Review: Shrek Forever After

Shrek Forever After isn’t offensive, just innocuous and unnecessary.

Shrek Forever After
Photo: DreamWorks Pictures

Following on the heels of the narratively jumbled Shrek the Third, it comes as a relief to find Shrek Forever After (a.k.a. The Final Chapter) streamlining its plot, not to mention doing away with its typical pop-culture pandering, save for a few Donkey-crooned songs.
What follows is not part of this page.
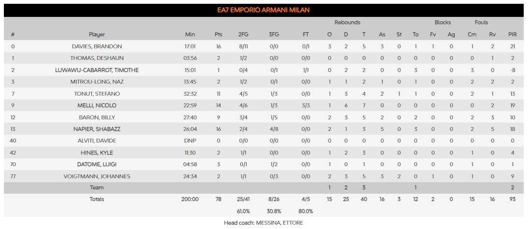Select BARON, BILLY in the table
Image resolution: width=530 pixels, height=229 pixels.
(97, 117)
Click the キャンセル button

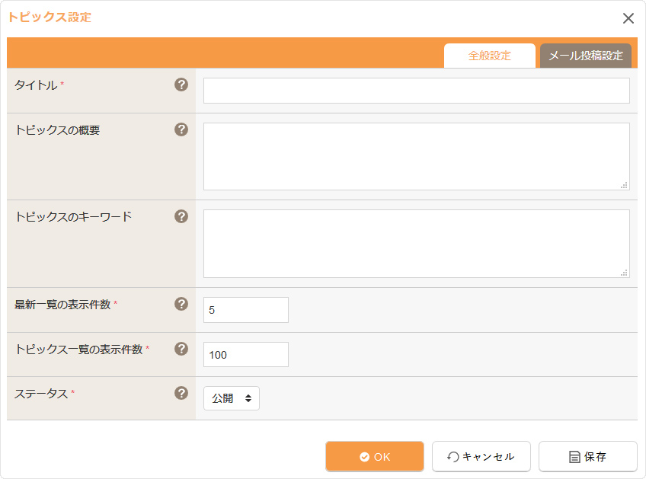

If less grating than its antecedents, however, this fourth saga proves a needless endeavor, with director Mike Mitchell and writers Josh Klausner and Darren Lemke resorting to a tired gimmick (aside from the perfunctory 3D) in order to breathe life into a depleted franchise: an alternate reality story!

Still married to Fiona (Cameron Diaz) and celebrating his tykes’ first birthday, Shrek (Mike Myers) is surprisingly miserable, frustrated by the monotony of his routine domestic existence and the resultant loss of his independence. When he meets the magical Rumpelstiltskin (Walt Dohrn), who blames the ogre for foiling his years-earlier plot to take over the kingdom of Far Far Away, he convinces Shrek to make a deal to enjoy one blissful 24-hour stretch as his old carefree, townsfolk-scaring self. That pact turns out to be a trick, stranding Shrek in a bizarro world where Donkey (Eddie Murphy) doesn’t know him, Puss in Boots (Antonio Banderas) has grown fat and lazy, and Fiona is the warrior leader of a covert resistance force against king Rumpelstiltskin. What follows is little more than a pointless variation on the first film, with Shrek once again asked to create relationships with trusty comrades and battle a despotic pipsqueak ruler.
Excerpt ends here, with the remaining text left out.